Et Lola Castro, directrice régionale du Pam pour l’Afrique australe, craint que la pandémie « n’aggrave de façon spectaculaire une insécurité alimentaire déjà bien installée. Traditionnellement, les personnes les plus touchées par ce phénomène dans cette région sont celles qui produisent la plupart de leurs propres aliments. Les agriculteurs de subsistance dépendent trop souvent d’une unique saison des pluies, qui est de plus en plus irrégulière. Beaucoup d’entre eux aujourd’hui ne peuvent plus se rendre dans leurs champs ou sur les marchés. »

Les restrictions de mouvement nécessaires pour contenir la propagation du virus vont ainsi perturber le transport et la transformation des denrées alimentaires et d’autres biens essentiels, augmentant les délais de livraison et réduisant la disponibilité des denrées alimentaires, même les plus élémentaires, indique le rapport.

Menaces liées aux restrictions à l’exportation

Les politiques protectionnistes pourraient également déstabiliser le système alimentaire mondial en faisant augmenter les prix des denrées. Pour Arif Husain, économiste en chef du PAM, « les barrières commerciales telles que les interdictions d’exportation sont extrêmement contre-productives, en effet accumuler des réserves de nourriture ou mettre en place des barrières commerciales ne fonctionne pas. Affamer son voisin n’est pas une bonne politique. Nous l’avons constaté à maintes reprises lors de la crise induite par l’augmentation des prix des produits alimentaires et des combustibles de 2008 et de la crise financière de 2009 ou encore lors des crises alimentaires de 2010 et 2012. Il vaut mieux faciliter le commerce et le laisser circuler dans le monde entier ».

Concernant les pays qui dépendent fortement des importations de denrées alimentaires pour couvrir leurs besoins de consommation tels que la République démocratique du Congo, le Soudan, la République arabe syrienne et le Yémen, le rapport note qu’« ils pourraient connaître à court terme une hausse des prix des denrées alimentaires si leur monnaie se déprécie davantage par rapport au dollar américain ».

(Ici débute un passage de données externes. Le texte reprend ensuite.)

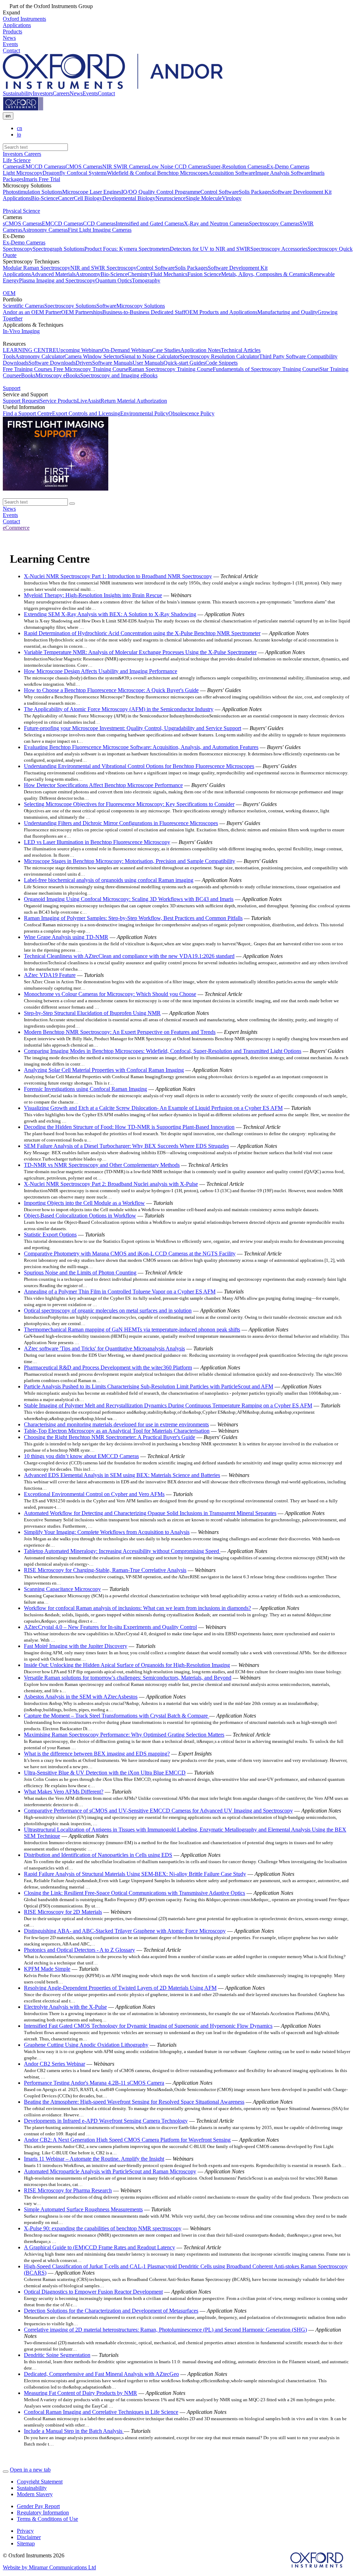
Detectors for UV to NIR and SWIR (210, 249)
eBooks (27, 375)
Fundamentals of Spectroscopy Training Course (265, 369)
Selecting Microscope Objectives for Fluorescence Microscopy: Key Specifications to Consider (129, 804)
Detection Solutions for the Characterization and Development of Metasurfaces (111, 2311)
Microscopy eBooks (58, 375)
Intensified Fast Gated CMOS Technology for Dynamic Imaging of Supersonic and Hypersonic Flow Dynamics (148, 2026)
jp (19, 135)
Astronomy (88, 274)
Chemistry (139, 274)
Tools (9, 356)
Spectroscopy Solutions (70, 306)
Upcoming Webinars (79, 350)
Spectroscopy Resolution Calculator (219, 356)
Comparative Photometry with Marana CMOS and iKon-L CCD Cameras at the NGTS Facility (130, 1254)
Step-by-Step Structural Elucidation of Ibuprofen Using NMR (92, 1013)
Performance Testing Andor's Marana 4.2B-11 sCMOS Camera (94, 2083)
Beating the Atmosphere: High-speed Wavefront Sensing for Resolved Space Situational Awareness (134, 2102)
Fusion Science (204, 274)
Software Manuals (112, 363)
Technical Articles (241, 350)
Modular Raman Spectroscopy (36, 268)
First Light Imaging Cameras (99, 230)
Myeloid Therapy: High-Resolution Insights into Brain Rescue (93, 595)
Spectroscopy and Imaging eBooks (119, 375)
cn (19, 128)
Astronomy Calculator (39, 356)
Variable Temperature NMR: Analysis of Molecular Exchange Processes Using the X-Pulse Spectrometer (140, 652)
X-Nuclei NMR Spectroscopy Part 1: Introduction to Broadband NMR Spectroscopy (118, 576)
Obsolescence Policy (191, 413)
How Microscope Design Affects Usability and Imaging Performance (100, 671)
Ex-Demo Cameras (288, 167)
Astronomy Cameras (45, 230)
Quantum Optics (113, 280)
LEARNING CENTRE (29, 350)
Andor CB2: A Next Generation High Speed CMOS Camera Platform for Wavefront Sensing (127, 2140)
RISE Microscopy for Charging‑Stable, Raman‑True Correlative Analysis (105, 1570)
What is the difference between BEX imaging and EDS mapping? (97, 1754)
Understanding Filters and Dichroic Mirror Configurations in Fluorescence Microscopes (121, 823)
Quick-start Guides (184, 363)
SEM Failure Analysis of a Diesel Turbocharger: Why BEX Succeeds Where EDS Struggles (126, 1146)
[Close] (5, 2471)
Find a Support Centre (27, 413)
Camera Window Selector (92, 356)
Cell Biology (88, 198)
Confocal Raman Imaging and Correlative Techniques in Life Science (101, 2412)
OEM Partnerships (81, 312)
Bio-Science (44, 198)
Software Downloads (52, 363)
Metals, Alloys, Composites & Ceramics (265, 274)
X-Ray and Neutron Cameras (216, 223)
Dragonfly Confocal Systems (75, 173)
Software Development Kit (302, 192)
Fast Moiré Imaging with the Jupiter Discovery (75, 1646)
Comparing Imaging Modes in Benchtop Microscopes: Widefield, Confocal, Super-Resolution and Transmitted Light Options (162, 1051)
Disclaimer (29, 2537)
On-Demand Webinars (127, 350)
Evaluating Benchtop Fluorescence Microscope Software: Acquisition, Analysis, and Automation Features (141, 747)
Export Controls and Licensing (86, 413)
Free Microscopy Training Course (90, 369)
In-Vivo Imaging (21, 331)
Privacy (25, 2531)
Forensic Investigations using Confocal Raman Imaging (85, 1089)
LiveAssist (89, 401)
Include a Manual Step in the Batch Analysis (74, 2431)
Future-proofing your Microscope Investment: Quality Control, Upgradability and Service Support (132, 728)
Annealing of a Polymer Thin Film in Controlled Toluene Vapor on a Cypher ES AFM (120, 1292)
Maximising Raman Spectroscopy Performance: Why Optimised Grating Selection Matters (124, 1735)
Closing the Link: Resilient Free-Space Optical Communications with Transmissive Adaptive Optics (134, 1893)
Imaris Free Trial (42, 179)
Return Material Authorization (134, 401)
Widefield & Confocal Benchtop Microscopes (157, 173)
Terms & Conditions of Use (47, 2519)
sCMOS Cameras (82, 167)
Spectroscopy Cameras (274, 223)
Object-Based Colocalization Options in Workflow (80, 1216)
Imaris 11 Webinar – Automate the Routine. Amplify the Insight (94, 2159)
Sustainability (18, 93)
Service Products (58, 401)
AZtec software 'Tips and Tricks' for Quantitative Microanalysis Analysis (104, 1348)
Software (106, 306)
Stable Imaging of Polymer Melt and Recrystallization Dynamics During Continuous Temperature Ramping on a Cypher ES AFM (168, 1405)
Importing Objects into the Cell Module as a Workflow (84, 1203)
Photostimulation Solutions (32, 192)
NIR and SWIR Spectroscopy (103, 268)
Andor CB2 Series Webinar (54, 2064)
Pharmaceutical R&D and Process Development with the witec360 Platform (108, 1367)
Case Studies (166, 350)
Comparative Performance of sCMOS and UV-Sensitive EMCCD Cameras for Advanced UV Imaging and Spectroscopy (158, 1811)
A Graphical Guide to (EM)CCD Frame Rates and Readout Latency (99, 2247)
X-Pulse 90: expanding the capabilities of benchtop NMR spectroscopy (102, 2228)
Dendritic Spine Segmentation (57, 2355)
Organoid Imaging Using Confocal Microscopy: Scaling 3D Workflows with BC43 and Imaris (128, 899)
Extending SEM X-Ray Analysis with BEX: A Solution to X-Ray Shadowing (110, 614)
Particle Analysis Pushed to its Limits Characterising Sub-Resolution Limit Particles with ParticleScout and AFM (148, 1386)
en (8, 116)
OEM (9, 293)
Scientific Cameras (23, 306)
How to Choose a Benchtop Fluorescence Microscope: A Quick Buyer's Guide (111, 690)
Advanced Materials (53, 274)
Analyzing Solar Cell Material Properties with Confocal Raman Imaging (104, 1070)
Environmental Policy (144, 413)
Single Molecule (204, 198)
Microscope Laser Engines (91, 192)
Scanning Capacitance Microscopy (62, 1589)
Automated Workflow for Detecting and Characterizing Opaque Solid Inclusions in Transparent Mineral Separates (150, 1513)
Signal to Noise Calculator (150, 356)
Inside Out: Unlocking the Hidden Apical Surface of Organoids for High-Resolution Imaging (127, 1665)
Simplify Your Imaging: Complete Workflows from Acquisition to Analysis (106, 1532)
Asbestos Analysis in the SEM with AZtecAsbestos (80, 1697)
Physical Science (21, 211)
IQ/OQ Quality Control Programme (160, 192)
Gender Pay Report (38, 2506)
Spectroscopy (18, 249)
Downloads (15, 363)
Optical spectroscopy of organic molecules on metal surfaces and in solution (108, 1310)
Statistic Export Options (50, 1235)
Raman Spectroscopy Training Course (170, 369)
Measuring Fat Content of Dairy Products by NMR (80, 2393)
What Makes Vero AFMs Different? (63, 1792)
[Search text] (72, 504)
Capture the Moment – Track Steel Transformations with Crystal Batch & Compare (116, 1716)
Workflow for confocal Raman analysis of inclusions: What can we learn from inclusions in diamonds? (137, 1608)
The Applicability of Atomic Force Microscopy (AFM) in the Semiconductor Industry (118, 709)
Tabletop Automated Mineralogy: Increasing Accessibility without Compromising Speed (122, 1551)
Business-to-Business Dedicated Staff (143, 312)
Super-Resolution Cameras (237, 167)
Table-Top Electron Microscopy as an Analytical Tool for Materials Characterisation (117, 1431)
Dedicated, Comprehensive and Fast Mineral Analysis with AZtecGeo (101, 2374)
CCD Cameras (99, 223)
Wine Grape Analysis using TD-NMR (66, 937)
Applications (17, 198)
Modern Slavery (35, 2494)
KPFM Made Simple (47, 1969)
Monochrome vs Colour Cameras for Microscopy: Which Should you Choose (110, 994)
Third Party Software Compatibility (298, 356)
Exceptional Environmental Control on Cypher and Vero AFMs (94, 1494)
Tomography (146, 280)
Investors (43, 93)
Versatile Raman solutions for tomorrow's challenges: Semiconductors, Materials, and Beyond (127, 1678)
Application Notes (200, 350)
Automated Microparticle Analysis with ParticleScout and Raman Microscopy (110, 2171)
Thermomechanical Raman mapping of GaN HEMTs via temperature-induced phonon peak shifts (132, 1329)
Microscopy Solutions (140, 306)
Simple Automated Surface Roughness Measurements (83, 2209)
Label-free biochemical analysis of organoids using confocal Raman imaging (108, 880)
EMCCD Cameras (42, 167)
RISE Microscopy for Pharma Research (68, 2190)
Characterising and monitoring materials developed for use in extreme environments (116, 1424)
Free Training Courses (27, 369)
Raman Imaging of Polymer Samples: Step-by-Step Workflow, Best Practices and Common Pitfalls (133, 918)
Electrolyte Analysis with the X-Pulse (65, 2007)
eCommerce (16, 528)
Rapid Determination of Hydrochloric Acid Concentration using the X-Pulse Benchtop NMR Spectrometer (142, 633)
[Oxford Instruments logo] (23, 109)
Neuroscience (170, 198)
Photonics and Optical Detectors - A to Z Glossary (79, 1950)
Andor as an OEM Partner (32, 312)
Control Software (219, 192)
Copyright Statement (40, 2482)
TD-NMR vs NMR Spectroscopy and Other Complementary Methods (102, 1165)
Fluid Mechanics (168, 274)
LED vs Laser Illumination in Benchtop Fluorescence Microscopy (97, 842)
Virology (232, 198)
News (76, 93)
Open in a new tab (30, 2470)
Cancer (66, 198)
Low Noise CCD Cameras (177, 167)
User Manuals (148, 363)
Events (90, 93)
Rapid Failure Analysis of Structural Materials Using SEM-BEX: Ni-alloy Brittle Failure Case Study (135, 1874)
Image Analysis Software (283, 173)
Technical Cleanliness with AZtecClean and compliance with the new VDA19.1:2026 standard (129, 956)
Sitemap (26, 2543)
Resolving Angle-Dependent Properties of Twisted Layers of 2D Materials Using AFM (120, 1988)
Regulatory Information (43, 2513)
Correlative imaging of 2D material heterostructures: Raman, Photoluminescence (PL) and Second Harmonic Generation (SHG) (165, 2330)
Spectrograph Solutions (58, 249)
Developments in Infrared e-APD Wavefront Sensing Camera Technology (106, 2121)
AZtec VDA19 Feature (50, 975)
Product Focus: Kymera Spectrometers (127, 249)
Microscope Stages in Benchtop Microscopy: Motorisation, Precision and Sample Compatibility (129, 861)
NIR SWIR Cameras (125, 167)
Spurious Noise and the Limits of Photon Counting (80, 1273)
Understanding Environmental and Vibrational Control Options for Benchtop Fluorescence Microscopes (139, 766)
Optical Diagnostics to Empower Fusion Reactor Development (93, 2292)
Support (11, 388)
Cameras (12, 167)
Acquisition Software (231, 173)
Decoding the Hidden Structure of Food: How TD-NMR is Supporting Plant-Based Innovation (129, 1127)
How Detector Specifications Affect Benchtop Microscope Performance (103, 785)
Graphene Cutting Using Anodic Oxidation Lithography (86, 2045)
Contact (106, 93)
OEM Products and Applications (221, 312)
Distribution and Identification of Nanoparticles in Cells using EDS (98, 1855)
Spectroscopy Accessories (279, 249)
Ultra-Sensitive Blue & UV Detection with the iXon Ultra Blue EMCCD (105, 1773)
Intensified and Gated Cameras (150, 223)
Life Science (17, 160)
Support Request (21, 401)
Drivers (84, 363)
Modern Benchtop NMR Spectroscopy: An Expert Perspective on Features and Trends (120, 1032)
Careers (61, 93)
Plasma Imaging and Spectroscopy (57, 280)
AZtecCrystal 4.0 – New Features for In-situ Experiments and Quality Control (110, 1627)
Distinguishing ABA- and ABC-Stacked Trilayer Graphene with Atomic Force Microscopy (125, 1931)
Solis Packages (255, 192)
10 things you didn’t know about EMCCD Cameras (81, 1456)
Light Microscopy (23, 173)
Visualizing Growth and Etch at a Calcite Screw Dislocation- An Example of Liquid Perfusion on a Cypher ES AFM (153, 1108)
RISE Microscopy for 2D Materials (63, 1912)
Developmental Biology (128, 198)
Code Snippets (221, 363)
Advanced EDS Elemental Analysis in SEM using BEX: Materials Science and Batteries (122, 1475)
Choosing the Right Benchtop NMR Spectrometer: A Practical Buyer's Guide (109, 1437)
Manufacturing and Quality (287, 312)
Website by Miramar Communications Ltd (49, 2567)
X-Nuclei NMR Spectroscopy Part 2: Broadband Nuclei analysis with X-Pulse (111, 1184)
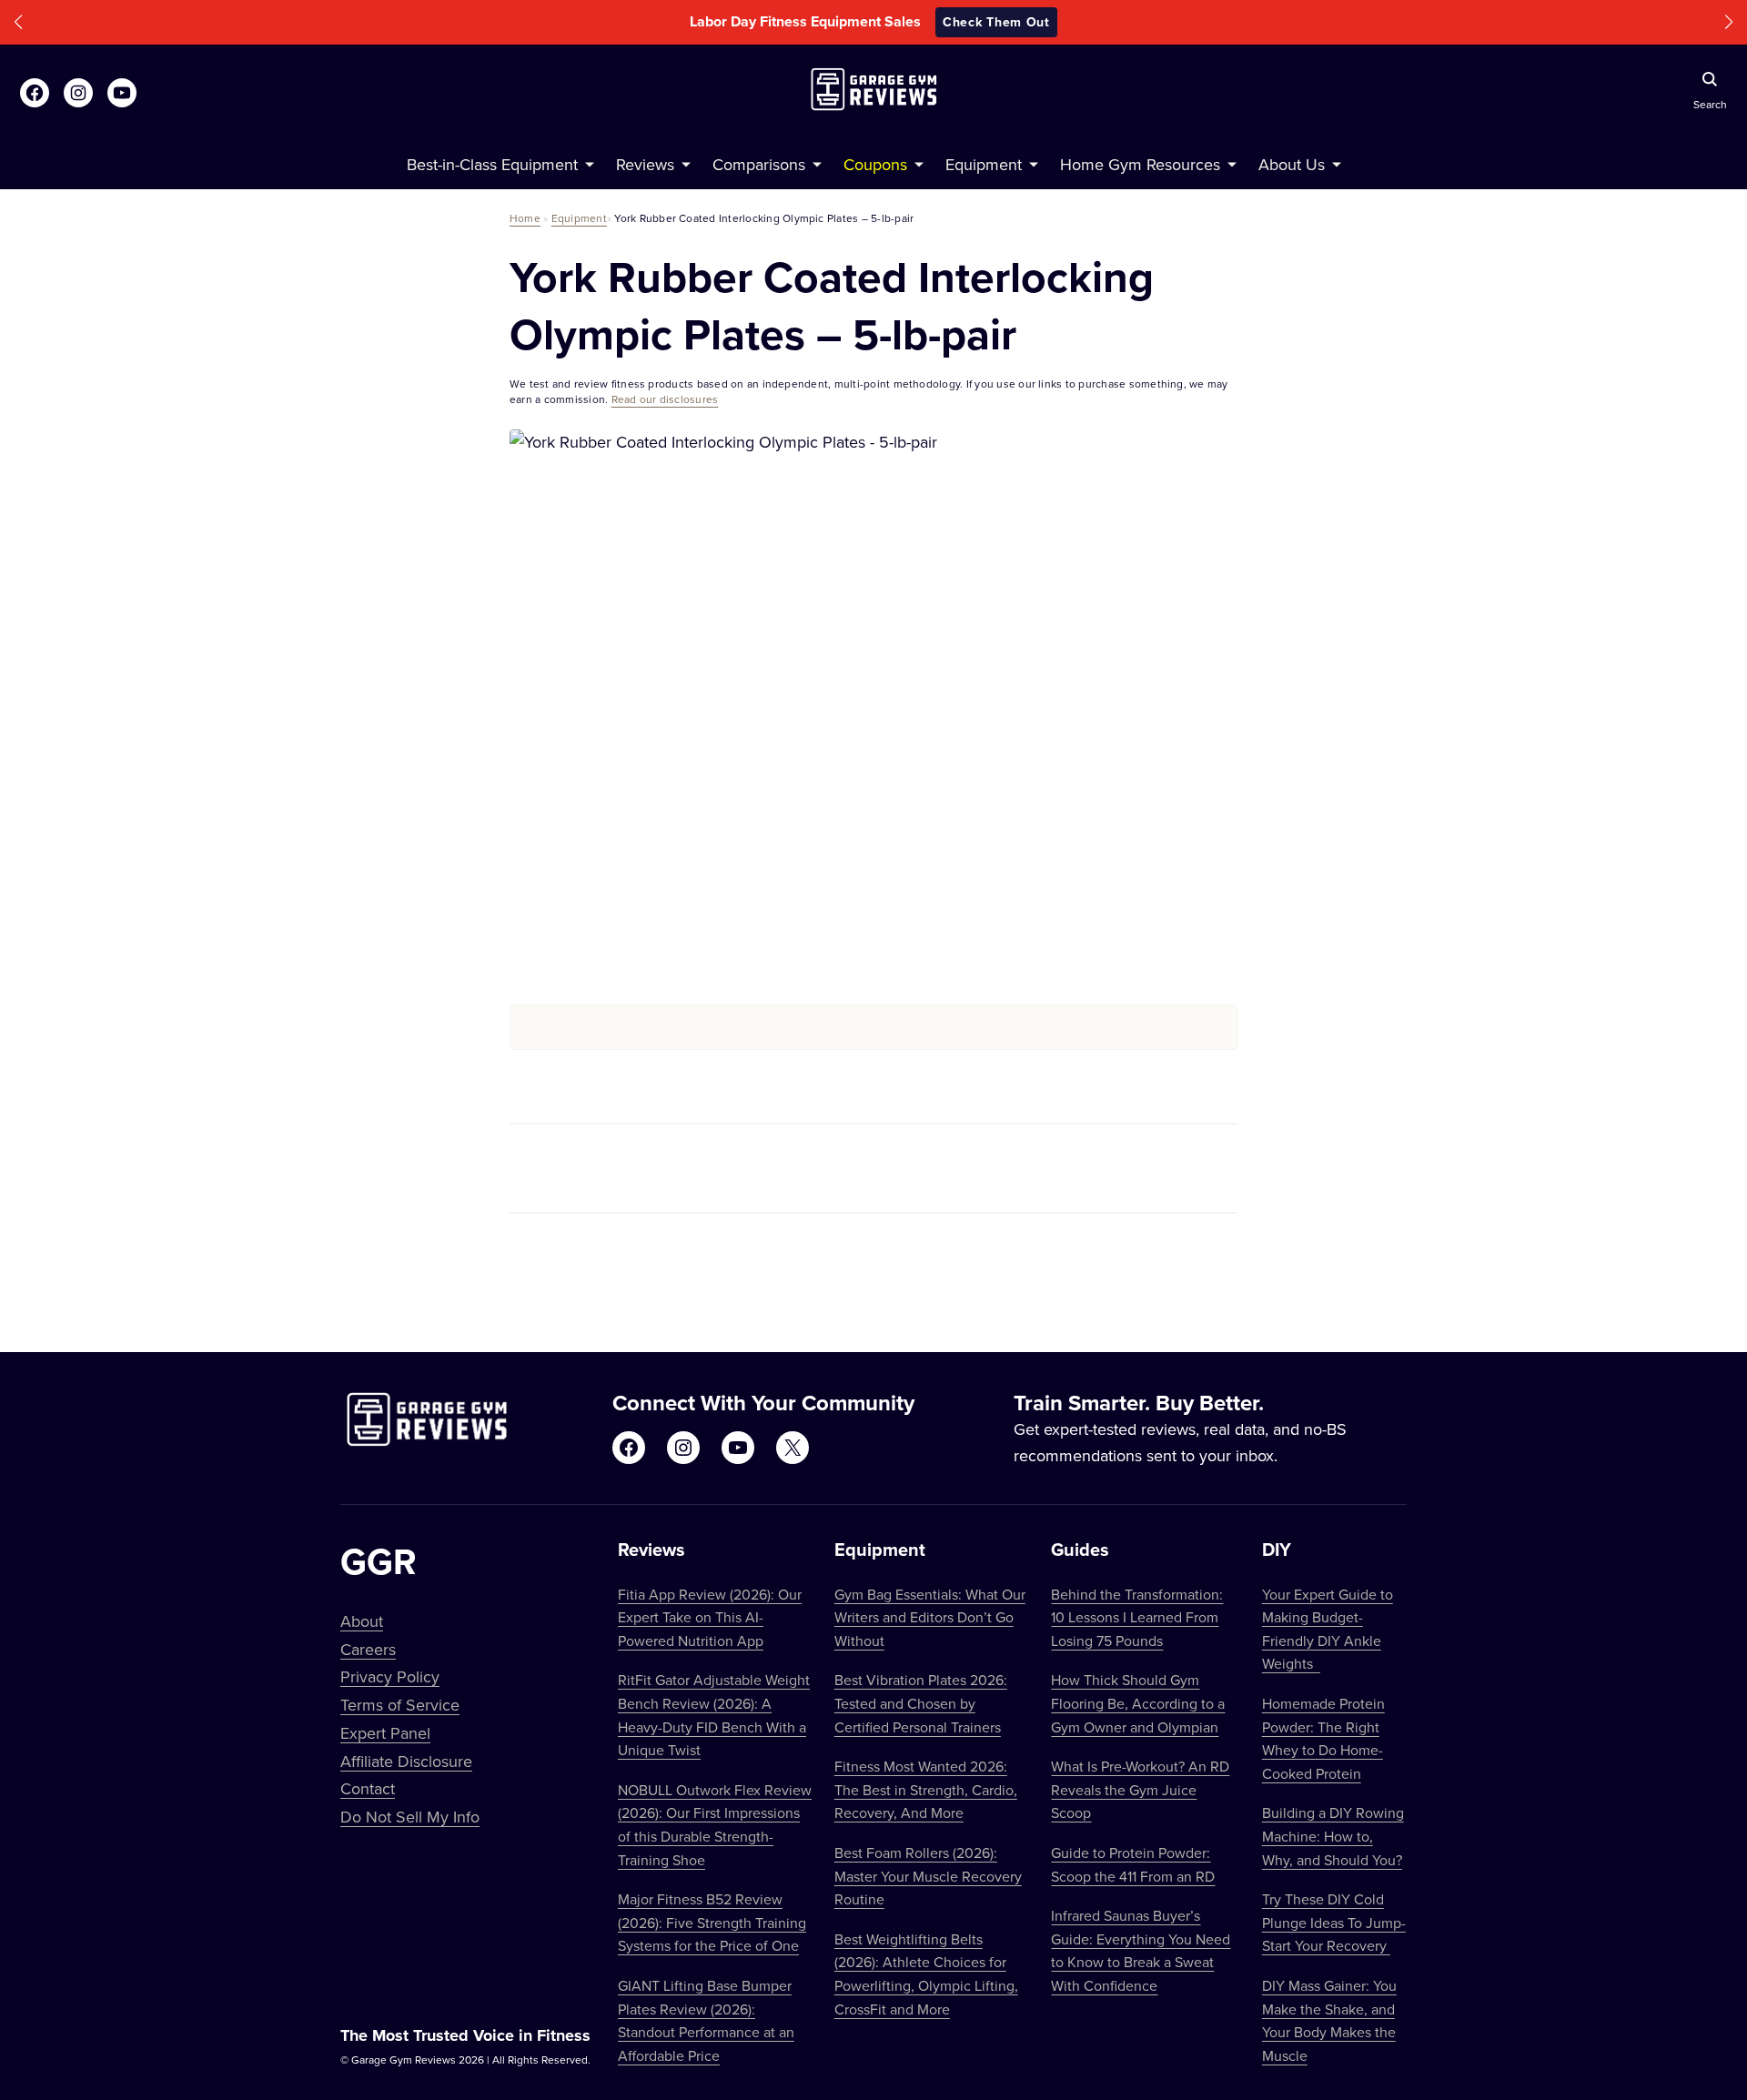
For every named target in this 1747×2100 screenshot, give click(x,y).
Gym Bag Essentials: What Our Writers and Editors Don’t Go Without (929, 1617)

Selon les chiffres du Pam, en 2018, les pays d’Afrique subsaharienne comme la Somalie et le Soudan du Sud ont importé plus de 40 millions de tonnes de céréales provenant du monde entier pour combler les lacunes de la production alimentaire locale. Ces taux élevés d’importation les rendent ainsi extrêmement vulnérables aux risques de fluctuations des prix en cas de crise mondiale.

Par ailleurs, des pays comme l’Angola et le Nigeria souffriront de la forte baisse de leurs exportations de carburant.

Doper les systèmes alimentaires locaux via le commerce électronique

S’exprimant au nom des trois agences alimentaires des Nations unies basées à Rome (Fao, Pam et Fonds international de développement agricole) le directeur général de la Fao, Qu Dongyu, juge que cette crise offre une opportunité d’accélérer la transformation du système alimentaire. Il estime aussi que « les outils du commerce électronique sont un moyen d’améliorer la résilience locale et de renforcer les liens directs entre producteurs et consommateurs. La crise impose la mise en place de nouveaux modèles commerciaux. Il est temps donc d’intégrer ces outils dans les systèmes agricoles et alimentaires à travers le monde ».

À cette fin, Qu Dongyu relève qu’il est important de collaborer avec tous les acteurs de la chaîne d’approvisionnement, et d’établir ainsi des partenariats public-privé tout en promouvant l’innovation.